Texto del ejercicio:
- - - - - - -
Es el chico en Buenos Aires que fuma paco, es la señora ciega que está tirada en una acera del centro de Lima pidiendo monedas; son los piedreros (pasta base, paco también) que están debajo del puente de Los Chaguaramos en Caracas. Son el lugar común que usó Todd Phillips para hacer su película. Y sí, son el lugar común (lugarcomunismo diría Igor Delgado Senior) más visiblemente despreciables; a tal punto que sobran, que nadie los va a invitar a otro baile sino el que ellos mismos convocan. Son los verdaderos villanos de un mundo que los aparta, los escupe a la calle con un asco acendrado y un desprecio soberbio. Los apartados del Estado, los “condenados de la tierra”, los villanos ya no de DC o Marvel, sino los villanos de una sociedad que no puede matarlos, pero les niega el retroviral y el Losartán; es más fino así, más impersonal, se mueren solos, como esas ratitas a las que le rocían Racumín en el lomo, mueren en tres pasitos. Seres de rincón o de huecos.
- - - - - - -
(Datos almacenados)
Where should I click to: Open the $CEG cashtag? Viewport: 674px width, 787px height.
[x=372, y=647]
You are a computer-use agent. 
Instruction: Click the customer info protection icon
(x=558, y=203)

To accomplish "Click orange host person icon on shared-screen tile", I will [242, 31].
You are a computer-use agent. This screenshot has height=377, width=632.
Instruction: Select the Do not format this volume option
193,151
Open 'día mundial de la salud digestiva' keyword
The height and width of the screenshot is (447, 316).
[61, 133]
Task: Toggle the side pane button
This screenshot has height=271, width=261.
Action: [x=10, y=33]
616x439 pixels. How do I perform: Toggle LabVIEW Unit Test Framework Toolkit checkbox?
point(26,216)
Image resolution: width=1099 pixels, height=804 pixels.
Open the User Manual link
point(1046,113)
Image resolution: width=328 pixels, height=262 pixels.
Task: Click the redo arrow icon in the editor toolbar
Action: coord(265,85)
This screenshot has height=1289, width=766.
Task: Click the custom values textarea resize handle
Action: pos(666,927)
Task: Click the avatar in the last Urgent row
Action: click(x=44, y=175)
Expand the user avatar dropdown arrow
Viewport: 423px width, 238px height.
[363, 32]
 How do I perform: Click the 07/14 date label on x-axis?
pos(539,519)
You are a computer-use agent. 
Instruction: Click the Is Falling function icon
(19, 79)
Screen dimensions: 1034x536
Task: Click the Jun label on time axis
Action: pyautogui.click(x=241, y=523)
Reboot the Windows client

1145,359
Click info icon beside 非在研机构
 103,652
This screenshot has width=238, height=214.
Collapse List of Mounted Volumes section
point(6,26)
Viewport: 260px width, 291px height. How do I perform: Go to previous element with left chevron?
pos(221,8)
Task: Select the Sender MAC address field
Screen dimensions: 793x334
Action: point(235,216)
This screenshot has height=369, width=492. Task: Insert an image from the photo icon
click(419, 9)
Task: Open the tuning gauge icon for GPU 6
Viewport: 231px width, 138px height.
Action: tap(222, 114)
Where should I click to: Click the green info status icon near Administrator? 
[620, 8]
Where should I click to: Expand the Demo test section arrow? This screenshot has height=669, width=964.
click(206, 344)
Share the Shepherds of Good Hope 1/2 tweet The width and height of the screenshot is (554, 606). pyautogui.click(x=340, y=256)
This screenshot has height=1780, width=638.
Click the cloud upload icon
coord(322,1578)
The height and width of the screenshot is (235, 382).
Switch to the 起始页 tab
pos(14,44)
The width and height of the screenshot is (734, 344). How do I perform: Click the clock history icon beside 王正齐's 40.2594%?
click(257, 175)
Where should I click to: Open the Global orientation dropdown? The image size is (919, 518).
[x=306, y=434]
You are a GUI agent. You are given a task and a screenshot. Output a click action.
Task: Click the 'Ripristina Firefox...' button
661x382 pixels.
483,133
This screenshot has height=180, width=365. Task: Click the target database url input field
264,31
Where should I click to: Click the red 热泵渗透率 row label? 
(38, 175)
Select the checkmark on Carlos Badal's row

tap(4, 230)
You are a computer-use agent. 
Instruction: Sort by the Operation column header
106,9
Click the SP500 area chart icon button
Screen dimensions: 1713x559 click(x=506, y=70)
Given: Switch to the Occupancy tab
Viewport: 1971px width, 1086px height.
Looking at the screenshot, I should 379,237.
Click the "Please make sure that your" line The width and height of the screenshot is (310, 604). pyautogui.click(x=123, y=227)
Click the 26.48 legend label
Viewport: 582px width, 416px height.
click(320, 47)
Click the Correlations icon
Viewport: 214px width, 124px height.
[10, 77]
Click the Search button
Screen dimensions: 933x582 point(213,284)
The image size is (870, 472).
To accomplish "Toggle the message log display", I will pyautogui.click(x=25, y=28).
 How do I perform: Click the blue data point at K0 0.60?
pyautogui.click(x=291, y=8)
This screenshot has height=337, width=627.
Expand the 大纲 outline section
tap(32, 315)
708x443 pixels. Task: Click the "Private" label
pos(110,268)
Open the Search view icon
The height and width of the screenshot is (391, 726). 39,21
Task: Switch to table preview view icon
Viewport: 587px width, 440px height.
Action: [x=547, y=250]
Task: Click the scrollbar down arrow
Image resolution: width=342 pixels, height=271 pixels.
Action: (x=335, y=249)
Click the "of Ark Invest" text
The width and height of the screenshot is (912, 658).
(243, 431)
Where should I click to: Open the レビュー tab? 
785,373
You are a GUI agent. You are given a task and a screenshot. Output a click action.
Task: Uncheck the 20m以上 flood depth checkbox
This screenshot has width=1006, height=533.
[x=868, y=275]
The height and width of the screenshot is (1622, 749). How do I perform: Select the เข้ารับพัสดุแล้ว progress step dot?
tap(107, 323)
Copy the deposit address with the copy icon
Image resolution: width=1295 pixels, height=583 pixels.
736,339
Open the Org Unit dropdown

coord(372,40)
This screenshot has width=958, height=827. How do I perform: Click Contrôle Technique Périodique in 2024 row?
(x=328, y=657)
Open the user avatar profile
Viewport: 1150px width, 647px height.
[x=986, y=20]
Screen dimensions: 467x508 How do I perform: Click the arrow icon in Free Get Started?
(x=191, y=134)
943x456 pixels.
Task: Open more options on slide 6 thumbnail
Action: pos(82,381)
- - - - - - -
Consigna:
Contesta estas preguntas sobre el texto del ejercicio:
1. ¿En el centro de qué ciudad pide monedas la señora ciega?
2. ¿Qué persona usó ese lugar común para hacer su película?
3. ¿Qué dos medicamentos les niega la sociedad?
Para responder, usa únicamente el texto del ejercicio.

Solución:
1. En Lima.
2. Todd Phillips.
3. El retroviral y el Losartán.